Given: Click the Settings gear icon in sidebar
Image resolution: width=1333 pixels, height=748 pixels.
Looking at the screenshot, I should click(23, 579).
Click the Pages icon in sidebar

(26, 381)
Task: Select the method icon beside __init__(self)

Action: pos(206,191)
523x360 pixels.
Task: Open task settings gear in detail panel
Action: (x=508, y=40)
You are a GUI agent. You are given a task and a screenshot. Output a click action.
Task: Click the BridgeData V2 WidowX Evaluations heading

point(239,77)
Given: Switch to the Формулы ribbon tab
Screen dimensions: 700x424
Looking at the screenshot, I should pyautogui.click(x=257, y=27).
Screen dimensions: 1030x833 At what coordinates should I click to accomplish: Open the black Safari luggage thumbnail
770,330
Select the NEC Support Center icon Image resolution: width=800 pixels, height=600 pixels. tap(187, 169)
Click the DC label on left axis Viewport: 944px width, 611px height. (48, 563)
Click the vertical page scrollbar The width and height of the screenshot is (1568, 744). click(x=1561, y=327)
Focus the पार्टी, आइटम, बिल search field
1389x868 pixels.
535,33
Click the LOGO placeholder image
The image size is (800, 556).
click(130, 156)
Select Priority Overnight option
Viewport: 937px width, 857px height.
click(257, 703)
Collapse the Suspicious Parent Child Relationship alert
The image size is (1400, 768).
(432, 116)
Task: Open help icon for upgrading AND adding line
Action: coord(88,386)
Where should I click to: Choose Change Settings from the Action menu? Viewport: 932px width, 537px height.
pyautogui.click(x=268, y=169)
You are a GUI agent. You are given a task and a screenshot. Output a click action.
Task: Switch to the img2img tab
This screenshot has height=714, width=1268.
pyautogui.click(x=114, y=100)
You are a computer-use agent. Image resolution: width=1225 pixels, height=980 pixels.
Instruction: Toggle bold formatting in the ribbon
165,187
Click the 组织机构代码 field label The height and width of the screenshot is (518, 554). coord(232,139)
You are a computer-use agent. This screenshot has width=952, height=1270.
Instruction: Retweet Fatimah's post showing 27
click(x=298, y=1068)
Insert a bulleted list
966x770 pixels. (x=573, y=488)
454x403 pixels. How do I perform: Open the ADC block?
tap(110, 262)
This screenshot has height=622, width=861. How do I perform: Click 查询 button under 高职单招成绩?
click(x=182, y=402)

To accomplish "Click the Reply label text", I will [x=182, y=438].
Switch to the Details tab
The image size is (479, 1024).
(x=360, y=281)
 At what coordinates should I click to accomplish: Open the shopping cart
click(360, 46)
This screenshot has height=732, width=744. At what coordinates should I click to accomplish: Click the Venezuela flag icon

## [DESCRIPTION OF THE TASK]
Please copy each line of the entries in which the word "field" shows up.

## [WRITTEN REPLY]
Focus the पार्टी, आइटम, बिल search field
Click the 组织机构代码 field label The height and width of the screenshot is (518, 554). coord(232,139)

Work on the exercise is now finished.